Snarky headline aside, the New York Times and Associated Press really has been on a roll lately with their sports coverage of the elderly. Two recent articles celebrating people whose unique perspective on sports is only partially due to their long experience on our planet. My suspicion is that these two characters would have been interesting subjects for profiles twenty years ago, forty years ago, even seventy five years ago!
A Hole in One for a 103-Year-Old Golfer
by The Associated Press in the New York Times
Gus Andreone, an 103 year-old resident of Sarasota, Florida, recently became the oldest person to hit a hole in one. Two things popped out to me in this short profile. First, in hitting a hole in one, Andreone took the record away from its previous owner, an 102 year old woman. I’d like to know what her story was! Second, I love that Andreone claims to have hit eight holes in one since 1939 and that he seems to fully expect to hit another in his life. Let’s hope he does!
He said he used a driver on the 113-yard 14th hole of the Lakes Course, like he normally does, but then noticed something different. The ball hit the ground about 30 yards from the green and then rolled into the hole, he said.
His golf partners jumped up and down, but Andreone kept his cool.
“I can’t say that I felt any different about one or the other,” he said of his most recent ace. “I just felt another hole in one.”

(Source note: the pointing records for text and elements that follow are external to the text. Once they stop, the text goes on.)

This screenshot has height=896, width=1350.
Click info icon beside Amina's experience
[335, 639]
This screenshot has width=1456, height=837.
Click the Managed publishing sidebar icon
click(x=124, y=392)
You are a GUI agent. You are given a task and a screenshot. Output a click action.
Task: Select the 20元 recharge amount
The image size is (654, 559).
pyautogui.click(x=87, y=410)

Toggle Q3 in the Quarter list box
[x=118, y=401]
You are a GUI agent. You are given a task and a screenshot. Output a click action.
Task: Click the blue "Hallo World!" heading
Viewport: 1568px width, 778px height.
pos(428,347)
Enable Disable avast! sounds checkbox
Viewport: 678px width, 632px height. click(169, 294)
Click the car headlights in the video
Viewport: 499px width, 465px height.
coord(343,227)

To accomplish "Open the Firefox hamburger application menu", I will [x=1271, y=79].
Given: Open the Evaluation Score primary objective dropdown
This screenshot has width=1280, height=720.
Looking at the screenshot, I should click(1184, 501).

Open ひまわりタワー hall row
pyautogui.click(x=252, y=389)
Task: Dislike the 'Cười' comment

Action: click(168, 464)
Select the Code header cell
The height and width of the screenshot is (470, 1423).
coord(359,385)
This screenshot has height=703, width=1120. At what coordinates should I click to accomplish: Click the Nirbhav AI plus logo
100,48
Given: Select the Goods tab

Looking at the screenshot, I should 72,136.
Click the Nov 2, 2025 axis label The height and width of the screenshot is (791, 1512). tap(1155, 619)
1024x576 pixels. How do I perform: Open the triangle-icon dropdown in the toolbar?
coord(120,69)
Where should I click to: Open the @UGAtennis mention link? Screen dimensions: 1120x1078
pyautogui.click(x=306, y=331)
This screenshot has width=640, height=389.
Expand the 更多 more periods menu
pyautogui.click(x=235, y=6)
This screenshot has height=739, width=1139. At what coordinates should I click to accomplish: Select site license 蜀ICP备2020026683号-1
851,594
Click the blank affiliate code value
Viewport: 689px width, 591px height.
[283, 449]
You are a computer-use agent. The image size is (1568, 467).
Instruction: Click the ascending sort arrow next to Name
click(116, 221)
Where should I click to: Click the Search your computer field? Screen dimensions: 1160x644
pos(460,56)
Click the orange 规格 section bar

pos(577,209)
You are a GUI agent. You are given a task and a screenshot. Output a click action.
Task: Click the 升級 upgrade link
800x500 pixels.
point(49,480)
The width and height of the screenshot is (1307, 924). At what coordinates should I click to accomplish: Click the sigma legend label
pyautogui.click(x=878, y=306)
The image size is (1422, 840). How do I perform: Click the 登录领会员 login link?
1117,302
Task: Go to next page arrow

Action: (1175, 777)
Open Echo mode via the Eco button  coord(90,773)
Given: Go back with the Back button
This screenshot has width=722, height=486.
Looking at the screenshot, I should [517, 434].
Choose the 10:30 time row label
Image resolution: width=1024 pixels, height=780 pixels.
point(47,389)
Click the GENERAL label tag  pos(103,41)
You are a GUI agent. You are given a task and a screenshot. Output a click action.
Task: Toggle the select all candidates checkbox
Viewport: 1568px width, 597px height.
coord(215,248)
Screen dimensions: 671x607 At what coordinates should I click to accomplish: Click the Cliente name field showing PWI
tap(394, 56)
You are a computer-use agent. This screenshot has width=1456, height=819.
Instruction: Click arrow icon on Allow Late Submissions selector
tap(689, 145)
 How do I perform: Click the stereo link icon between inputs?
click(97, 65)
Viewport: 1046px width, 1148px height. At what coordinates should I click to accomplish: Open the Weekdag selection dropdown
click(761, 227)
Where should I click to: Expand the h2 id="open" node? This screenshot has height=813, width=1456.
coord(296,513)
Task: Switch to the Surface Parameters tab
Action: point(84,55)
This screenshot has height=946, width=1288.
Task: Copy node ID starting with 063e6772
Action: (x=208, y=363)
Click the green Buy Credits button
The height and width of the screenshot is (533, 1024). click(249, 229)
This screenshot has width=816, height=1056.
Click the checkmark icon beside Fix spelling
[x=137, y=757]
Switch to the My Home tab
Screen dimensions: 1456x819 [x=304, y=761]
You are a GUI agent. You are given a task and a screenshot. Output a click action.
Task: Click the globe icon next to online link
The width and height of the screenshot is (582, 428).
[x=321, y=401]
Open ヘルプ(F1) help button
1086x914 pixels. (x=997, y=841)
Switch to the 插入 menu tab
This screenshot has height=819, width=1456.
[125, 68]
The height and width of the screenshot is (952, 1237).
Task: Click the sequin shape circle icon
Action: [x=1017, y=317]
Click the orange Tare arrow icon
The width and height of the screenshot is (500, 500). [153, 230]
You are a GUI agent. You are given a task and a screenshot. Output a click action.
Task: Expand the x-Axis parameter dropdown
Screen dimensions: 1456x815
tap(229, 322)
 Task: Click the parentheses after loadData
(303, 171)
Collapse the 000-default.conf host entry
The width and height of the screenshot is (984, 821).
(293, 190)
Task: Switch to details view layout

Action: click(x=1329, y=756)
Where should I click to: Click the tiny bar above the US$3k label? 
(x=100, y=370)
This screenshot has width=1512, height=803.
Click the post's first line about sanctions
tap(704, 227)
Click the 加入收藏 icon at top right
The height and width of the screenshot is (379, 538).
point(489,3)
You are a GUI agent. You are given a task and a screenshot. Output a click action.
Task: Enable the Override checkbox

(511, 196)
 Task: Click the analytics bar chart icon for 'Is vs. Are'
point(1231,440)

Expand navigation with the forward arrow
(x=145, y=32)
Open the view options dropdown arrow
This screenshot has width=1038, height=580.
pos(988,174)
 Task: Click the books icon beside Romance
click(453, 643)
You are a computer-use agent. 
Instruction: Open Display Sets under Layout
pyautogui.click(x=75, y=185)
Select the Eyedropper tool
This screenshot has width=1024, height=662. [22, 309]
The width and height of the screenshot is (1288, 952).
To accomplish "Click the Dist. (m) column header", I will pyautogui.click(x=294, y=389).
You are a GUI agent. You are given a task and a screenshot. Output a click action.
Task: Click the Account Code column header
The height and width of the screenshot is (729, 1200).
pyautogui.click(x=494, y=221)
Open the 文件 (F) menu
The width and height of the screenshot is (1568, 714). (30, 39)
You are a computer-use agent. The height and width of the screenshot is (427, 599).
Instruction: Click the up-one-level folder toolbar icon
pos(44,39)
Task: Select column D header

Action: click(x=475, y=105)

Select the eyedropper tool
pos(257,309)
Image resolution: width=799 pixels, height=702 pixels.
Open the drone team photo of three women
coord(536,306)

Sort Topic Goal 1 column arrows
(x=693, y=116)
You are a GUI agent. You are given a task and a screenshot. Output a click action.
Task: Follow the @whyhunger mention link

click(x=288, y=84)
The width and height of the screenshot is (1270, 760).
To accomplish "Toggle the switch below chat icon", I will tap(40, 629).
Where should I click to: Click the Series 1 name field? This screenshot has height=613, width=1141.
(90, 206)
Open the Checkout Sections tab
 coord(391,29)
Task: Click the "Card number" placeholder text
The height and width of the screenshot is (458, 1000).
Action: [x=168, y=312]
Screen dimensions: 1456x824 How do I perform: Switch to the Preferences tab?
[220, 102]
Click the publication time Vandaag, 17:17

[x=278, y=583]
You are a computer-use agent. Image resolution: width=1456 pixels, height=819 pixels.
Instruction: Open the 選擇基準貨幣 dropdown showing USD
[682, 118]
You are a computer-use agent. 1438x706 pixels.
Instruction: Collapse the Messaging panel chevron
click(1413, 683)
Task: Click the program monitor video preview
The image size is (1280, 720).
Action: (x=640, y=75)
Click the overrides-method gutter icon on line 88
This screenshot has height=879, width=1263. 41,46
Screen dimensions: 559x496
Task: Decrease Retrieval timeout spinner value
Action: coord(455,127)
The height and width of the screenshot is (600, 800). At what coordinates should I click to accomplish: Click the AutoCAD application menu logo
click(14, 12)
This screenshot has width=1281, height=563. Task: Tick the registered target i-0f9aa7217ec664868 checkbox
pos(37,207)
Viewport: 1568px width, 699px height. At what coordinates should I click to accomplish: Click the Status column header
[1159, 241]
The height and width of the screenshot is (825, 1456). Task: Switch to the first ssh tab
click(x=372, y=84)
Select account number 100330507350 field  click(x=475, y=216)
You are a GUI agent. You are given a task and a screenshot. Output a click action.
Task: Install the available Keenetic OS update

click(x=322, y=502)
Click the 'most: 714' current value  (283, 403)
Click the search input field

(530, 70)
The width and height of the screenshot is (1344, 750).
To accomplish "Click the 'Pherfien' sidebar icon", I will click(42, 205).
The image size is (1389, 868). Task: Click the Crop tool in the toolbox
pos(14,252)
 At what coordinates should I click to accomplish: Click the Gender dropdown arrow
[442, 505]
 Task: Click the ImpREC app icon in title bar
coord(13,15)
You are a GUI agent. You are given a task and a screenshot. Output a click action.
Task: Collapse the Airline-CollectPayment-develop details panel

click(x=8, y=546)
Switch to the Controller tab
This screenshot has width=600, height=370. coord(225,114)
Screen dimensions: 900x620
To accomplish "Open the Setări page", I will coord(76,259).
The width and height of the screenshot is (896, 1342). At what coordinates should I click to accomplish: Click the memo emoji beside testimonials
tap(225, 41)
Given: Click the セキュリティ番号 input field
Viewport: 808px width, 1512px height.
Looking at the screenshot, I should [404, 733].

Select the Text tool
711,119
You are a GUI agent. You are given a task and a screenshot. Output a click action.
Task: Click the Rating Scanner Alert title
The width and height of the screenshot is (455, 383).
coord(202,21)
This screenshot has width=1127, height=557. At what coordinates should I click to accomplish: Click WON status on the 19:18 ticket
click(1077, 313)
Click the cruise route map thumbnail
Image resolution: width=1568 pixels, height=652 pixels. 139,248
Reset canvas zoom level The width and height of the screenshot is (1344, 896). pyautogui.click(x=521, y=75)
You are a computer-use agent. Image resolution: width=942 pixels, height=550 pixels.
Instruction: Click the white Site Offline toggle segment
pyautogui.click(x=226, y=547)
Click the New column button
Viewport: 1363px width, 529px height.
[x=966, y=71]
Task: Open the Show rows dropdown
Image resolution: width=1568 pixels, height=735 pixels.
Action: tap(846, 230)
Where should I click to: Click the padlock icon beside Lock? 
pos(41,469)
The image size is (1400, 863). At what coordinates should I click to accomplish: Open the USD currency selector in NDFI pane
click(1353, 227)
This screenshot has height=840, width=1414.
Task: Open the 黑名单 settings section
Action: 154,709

At 107, a Buffalo Bills Fan Who Sees It All
by Andrea Elliott for the New York Times
There’s so much to love about this profile of Evelyn Elliott, a 107 year old Buffalo Bills fan. It was written by her granddaughter, Andrea Elliott, and Elliott’s love and familiar granddaughterly bemusement come through brilliantly in her writing. Evelyn Elliott, the subject of the piece, is an inspiring woman. Although her first date with the man who eventually became her husband was to a football game, it wasn’t until after he became sick, six months before his death, (and 65 years after their first football date,) that she got into football. Since then, she has been a true fan of the Buffalo Bills and nothing in this article suggests that will change any time soon. The Bills were eliminated from the playoffs last weekend, after this article came out, and I’m sure Elliott is disappointed but I’m equally sure that she will be in her living room to watch them finish out the year against the New England Patriots this coming Sunday. She’s a true fan!
I kept trying to discern what it was about the game that captivated Grandma’s mind. I knew she paid close attention to strategy.
“What do you think happens in the huddle?” I tried.
“They decide what to do,” she sniffed (in the tone of “Are you an idiot or what?”).
I have interviewed militant jihadists, prosecutors, drug dealers and counterterrorism specialists at the Central Intelligence Agency. None of them prepared me for the challenge of extracting personal information from my grandmother.
At the beginning of the third quarter last Sunday, with the score tied, 10-10, I started up with my questions again. She frowned.
“I can’t concentrate when people talk,” she snapped.
Grandma’s spectator style might best be described as Zen. She watches the game closely and calmly, getting neither flustered nor excited. This disposition mirrors her general approach to life.
“I just go with it,” she likes to say. “I take it as it comes. Let the best man win.”